# Trends and risk factors for suicide mortality in India from 2001–2019: National mortality study

**Authors:** Wilson Suraweera, Sonali Amarasekera, Lakshmi Vijayakumar, Shreelata Rao Seshadri, Patrick Brown, Ayanthi Karunarathne, Michael Eddleston, Prabhat Jha

PMC · DOI: 10.1371/journal.pgph.0005547 · PLOS Global Public Health · 2026-01-09

## TL;DR

Suicide rates in India have slightly declined but remain high, with significant regional and demographic differences that require targeted prevention strategies.

## Contribution

This study provides the first nationally representative analysis of suicide mortality trends and risk factors in India from 2001 to 2019.

## Key findings

- Suicide death rates declined by 1.5% annually, but the total number of suicides remained around 200,000 per year.
- Suicide rates in southern Indian states were eight times higher than in northern states for individuals aged 15–69.

# [SOURCE MATERIAL]
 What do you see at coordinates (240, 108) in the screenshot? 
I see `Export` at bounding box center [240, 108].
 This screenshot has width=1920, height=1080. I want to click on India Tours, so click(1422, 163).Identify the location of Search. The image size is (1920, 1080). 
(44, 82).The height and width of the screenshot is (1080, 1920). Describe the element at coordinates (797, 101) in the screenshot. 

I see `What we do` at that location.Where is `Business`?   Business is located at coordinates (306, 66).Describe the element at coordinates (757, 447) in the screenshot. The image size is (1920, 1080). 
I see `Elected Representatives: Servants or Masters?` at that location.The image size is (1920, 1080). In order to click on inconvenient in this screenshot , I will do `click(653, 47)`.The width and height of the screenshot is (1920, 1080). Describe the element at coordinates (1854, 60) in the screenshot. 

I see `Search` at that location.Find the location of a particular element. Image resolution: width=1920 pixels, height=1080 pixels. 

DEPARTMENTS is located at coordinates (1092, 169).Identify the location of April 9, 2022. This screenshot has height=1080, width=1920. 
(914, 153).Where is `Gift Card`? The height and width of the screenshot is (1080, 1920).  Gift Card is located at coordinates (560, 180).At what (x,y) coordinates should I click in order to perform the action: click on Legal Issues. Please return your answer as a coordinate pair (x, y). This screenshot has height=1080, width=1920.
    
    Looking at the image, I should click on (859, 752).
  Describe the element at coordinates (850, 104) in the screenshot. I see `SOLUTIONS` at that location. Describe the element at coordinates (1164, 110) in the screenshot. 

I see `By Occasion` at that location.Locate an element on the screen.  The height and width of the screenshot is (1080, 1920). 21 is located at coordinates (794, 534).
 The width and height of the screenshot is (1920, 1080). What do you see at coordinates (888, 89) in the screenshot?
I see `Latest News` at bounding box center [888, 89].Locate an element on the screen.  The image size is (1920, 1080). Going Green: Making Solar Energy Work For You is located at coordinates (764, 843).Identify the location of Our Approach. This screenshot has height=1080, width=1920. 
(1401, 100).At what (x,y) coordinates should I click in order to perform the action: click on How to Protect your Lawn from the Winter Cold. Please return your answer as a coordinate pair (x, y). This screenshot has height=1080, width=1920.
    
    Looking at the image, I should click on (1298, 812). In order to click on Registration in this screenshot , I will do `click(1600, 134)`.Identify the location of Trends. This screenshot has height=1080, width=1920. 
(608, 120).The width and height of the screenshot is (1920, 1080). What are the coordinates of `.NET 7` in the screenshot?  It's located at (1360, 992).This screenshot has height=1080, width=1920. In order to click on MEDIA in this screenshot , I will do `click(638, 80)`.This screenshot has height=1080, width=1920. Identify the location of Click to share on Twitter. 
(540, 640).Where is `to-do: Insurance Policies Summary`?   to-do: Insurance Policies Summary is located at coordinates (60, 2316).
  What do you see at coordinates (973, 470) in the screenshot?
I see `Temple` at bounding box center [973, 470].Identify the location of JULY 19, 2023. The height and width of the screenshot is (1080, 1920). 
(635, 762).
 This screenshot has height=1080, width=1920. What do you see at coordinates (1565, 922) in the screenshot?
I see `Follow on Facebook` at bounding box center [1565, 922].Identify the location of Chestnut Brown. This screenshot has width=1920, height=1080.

# [TASK ITEM]
List every author named in the India suicide mortality study above.

# [RESPONSE TO THE TASK]
Wilson Suraweera, Sonali Amarasekera, Lakshmi Vijayakumar, Shreelata Rao Seshadri, Patrick Brown, Ayanthi Karunarathne, Michael Eddleston, Prabhat Jha